* **What you should do**:
Within the records, determine how many lines contain the word "will". Your reply must consist of that number only.

* **Exercise inputs**:
= = = = =

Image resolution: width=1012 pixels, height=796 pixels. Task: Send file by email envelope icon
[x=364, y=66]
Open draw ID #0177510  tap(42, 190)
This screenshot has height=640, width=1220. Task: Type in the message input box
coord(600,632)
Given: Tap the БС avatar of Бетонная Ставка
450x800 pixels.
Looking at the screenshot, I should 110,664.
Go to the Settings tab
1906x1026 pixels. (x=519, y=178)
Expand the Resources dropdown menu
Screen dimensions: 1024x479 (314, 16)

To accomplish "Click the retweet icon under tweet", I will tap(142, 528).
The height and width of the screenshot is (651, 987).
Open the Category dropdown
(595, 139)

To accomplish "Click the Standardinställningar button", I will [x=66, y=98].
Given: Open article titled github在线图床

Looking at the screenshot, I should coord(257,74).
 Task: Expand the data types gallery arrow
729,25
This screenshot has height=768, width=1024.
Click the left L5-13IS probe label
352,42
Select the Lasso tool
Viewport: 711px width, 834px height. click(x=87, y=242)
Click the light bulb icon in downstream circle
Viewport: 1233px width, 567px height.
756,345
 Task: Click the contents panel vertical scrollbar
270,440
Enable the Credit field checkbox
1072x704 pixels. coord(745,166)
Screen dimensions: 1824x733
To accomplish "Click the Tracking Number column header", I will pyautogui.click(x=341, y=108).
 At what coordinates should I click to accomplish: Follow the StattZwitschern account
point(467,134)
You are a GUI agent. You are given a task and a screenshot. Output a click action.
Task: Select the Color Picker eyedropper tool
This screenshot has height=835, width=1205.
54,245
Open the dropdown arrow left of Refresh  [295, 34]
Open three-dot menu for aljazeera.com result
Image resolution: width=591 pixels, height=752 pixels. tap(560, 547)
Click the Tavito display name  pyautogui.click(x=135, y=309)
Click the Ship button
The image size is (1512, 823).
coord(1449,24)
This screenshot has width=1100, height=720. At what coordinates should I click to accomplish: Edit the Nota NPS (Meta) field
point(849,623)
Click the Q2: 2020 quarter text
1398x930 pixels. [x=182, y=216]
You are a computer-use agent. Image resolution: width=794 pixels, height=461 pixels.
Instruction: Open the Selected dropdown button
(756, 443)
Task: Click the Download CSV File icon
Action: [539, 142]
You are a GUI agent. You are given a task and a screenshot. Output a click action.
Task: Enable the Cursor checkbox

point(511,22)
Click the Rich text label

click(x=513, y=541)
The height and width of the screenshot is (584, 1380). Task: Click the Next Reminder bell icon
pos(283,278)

= = = = =

* **Task response**:
3